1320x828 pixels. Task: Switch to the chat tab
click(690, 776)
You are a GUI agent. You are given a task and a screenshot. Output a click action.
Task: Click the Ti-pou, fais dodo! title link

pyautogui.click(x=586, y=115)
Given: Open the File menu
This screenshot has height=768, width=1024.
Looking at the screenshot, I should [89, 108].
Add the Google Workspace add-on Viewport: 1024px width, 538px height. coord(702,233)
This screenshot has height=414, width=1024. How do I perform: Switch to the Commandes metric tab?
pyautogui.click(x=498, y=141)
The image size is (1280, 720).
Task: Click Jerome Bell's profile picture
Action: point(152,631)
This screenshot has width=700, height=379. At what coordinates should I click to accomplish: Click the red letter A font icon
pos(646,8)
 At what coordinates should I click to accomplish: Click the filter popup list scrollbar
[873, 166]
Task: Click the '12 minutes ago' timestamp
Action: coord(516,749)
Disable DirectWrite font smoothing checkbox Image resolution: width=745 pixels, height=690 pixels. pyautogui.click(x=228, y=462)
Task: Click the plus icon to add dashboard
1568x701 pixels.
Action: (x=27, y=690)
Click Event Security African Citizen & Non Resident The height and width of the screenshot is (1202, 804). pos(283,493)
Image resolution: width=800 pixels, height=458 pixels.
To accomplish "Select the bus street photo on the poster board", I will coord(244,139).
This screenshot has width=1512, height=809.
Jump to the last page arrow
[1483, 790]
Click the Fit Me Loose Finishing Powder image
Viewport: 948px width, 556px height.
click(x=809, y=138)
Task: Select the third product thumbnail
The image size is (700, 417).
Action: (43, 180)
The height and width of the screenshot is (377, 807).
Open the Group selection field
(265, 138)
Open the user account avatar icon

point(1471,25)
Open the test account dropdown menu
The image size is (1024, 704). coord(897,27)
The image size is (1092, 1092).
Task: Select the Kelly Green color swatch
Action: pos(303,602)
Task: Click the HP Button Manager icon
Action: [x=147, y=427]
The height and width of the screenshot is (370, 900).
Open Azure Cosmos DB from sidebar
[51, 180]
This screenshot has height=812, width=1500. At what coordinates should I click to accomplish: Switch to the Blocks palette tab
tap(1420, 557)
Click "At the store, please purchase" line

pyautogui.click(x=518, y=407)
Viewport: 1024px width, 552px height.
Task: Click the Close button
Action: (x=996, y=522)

____________________

| Task brief |
Starting with the line that holds "This screenshot has width=1512, height=809.", copy every line through the end of the data above. Reproduce them exactly, with no other material.

| Response |
This screenshot has width=1512, height=809.
Jump to the last page arrow
[1483, 790]
Click the Fit Me Loose Finishing Powder image
Viewport: 948px width, 556px height.
click(x=809, y=138)
Task: Select the third product thumbnail
The image size is (700, 417).
Action: (43, 180)
The height and width of the screenshot is (377, 807).
Open the Group selection field
(265, 138)
Open the user account avatar icon

point(1471,25)
Open the test account dropdown menu
The image size is (1024, 704). coord(897,27)
The image size is (1092, 1092).
Task: Select the Kelly Green color swatch
Action: pos(303,602)
Task: Click the HP Button Manager icon
Action: [x=147, y=427]
The height and width of the screenshot is (370, 900).
Open Azure Cosmos DB from sidebar
[51, 180]
This screenshot has height=812, width=1500. At what coordinates should I click to accomplish: Switch to the Blocks palette tab
tap(1420, 557)
Click "At the store, please purchase" line

pyautogui.click(x=518, y=407)
Viewport: 1024px width, 552px height.
Task: Click the Close button
Action: (x=996, y=522)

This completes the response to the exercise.